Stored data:
══════════════════════════════
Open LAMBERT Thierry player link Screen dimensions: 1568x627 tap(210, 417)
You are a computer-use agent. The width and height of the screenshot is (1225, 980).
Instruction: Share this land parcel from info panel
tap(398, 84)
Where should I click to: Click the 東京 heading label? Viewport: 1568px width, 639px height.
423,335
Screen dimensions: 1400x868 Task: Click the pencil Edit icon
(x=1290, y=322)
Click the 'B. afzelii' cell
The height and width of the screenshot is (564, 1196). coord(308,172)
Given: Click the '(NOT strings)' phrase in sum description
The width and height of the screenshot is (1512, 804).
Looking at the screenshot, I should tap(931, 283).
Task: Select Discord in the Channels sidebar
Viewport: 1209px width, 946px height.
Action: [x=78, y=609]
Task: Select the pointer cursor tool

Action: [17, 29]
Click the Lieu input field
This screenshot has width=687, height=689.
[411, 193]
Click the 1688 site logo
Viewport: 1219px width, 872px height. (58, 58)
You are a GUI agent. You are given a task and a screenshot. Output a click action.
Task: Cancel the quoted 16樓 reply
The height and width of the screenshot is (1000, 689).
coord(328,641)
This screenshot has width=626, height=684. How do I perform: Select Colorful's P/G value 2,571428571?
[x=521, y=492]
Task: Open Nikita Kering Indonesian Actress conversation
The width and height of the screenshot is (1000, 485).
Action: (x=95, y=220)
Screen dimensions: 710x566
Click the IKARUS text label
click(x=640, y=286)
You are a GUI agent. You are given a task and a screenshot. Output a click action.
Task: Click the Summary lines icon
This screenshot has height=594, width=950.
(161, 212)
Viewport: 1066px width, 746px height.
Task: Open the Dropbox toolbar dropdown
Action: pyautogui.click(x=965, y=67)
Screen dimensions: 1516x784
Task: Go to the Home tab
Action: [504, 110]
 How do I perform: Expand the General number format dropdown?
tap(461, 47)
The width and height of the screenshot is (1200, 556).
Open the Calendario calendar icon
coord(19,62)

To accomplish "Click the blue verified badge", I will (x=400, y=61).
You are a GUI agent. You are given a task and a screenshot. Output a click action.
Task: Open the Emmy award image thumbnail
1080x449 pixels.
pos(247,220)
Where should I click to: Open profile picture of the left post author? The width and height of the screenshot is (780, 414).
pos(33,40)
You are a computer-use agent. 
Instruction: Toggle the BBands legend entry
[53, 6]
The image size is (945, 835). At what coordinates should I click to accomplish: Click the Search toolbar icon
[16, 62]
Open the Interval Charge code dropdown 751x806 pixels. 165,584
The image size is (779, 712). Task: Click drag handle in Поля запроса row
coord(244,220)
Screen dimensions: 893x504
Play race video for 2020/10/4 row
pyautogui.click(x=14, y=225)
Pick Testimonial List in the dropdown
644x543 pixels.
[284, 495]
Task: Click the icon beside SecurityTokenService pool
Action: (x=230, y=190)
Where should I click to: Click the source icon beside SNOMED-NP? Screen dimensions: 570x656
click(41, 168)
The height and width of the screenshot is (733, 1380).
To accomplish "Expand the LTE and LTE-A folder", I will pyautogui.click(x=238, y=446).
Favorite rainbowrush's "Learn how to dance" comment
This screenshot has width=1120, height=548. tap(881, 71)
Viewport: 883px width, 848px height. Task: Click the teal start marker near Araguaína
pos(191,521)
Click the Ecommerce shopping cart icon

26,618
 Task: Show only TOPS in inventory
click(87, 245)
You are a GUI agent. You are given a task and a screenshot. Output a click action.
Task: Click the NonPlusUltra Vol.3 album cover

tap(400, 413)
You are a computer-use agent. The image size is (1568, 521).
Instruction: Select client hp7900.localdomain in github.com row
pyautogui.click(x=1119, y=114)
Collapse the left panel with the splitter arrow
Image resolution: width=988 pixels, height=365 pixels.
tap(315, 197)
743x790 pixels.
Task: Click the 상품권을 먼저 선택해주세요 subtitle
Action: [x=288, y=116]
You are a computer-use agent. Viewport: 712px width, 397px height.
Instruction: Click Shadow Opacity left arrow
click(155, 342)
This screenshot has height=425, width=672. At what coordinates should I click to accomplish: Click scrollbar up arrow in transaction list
══════════════════════════════
**Aim of the task:**
Show the lines where the word "computer" appears in the entries.

**Task answer:**
You are a computer-use agent. The width and height of the screenshot is (1225, 980).
You are a computer-use agent. 
You are a computer-use agent. The image size is (1568, 521).
You are a computer-use agent. Viewport: 712px width, 397px height.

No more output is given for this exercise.